(Stored data entries)
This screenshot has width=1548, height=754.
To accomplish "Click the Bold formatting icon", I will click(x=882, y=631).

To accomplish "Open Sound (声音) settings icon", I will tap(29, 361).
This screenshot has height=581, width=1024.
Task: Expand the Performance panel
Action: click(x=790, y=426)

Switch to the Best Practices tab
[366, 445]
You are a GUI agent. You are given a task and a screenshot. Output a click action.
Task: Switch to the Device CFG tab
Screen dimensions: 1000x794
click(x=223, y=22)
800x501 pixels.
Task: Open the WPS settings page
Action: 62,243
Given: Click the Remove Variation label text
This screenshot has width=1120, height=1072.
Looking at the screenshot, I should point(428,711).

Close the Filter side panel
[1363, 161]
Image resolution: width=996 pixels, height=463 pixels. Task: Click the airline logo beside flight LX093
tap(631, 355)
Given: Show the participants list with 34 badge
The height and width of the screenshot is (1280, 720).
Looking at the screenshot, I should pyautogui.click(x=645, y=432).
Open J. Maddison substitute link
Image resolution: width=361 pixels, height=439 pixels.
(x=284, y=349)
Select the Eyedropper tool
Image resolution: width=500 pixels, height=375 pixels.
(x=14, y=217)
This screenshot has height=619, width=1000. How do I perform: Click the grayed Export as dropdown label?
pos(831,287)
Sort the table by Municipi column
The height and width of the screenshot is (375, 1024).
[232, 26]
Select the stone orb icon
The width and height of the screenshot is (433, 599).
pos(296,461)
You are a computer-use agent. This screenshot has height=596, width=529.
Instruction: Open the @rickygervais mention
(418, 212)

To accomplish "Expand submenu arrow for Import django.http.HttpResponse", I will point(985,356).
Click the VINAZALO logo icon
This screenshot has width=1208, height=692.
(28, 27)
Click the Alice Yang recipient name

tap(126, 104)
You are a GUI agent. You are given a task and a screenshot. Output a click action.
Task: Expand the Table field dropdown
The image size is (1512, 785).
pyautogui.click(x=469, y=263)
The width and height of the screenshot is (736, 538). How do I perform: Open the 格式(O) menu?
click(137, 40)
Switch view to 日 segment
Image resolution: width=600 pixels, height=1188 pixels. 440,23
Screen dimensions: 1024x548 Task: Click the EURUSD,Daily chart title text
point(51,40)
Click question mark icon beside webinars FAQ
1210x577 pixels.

Problem to work on –
So that no detail is lost, give every line of the data again exactly.

The completed task –
This screenshot has width=1548, height=754.
To accomplish "Click the Bold formatting icon", I will click(x=882, y=631).

To accomplish "Open Sound (声音) settings icon", I will tap(29, 361).
This screenshot has height=581, width=1024.
Task: Expand the Performance panel
Action: click(x=790, y=426)

Switch to the Best Practices tab
[366, 445]
You are a GUI agent. You are given a task and a screenshot. Output a click action.
Task: Switch to the Device CFG tab
Screen dimensions: 1000x794
click(x=223, y=22)
800x501 pixels.
Task: Open the WPS settings page
Action: 62,243
Given: Click the Remove Variation label text
This screenshot has width=1120, height=1072.
Looking at the screenshot, I should point(428,711).

Close the Filter side panel
[1363, 161]
Image resolution: width=996 pixels, height=463 pixels. Task: Click the airline logo beside flight LX093
tap(631, 355)
Given: Show the participants list with 34 badge
The height and width of the screenshot is (1280, 720).
Looking at the screenshot, I should pyautogui.click(x=645, y=432).
Open J. Maddison substitute link
Image resolution: width=361 pixels, height=439 pixels.
(x=284, y=349)
Select the Eyedropper tool
Image resolution: width=500 pixels, height=375 pixels.
(x=14, y=217)
This screenshot has height=619, width=1000. How do I perform: Click the grayed Export as dropdown label?
pos(831,287)
Sort the table by Municipi column
The height and width of the screenshot is (375, 1024).
[232, 26]
Select the stone orb icon
The width and height of the screenshot is (433, 599).
pos(296,461)
You are a computer-use agent. This screenshot has height=596, width=529.
Instruction: Open the @rickygervais mention
(418, 212)

To accomplish "Expand submenu arrow for Import django.http.HttpResponse", I will point(985,356).
Click the VINAZALO logo icon
This screenshot has width=1208, height=692.
(28, 27)
Click the Alice Yang recipient name

tap(126, 104)
You are a GUI agent. You are given a task and a screenshot. Output a click action.
Task: Expand the Table field dropdown
The image size is (1512, 785).
pyautogui.click(x=469, y=263)
The width and height of the screenshot is (736, 538). How do I perform: Open the 格式(O) menu?
click(137, 40)
Switch view to 日 segment
Image resolution: width=600 pixels, height=1188 pixels. 440,23
Screen dimensions: 1024x548 Task: Click the EURUSD,Daily chart title text
point(51,40)
Click question mark icon beside webinars FAQ
1210x577 pixels.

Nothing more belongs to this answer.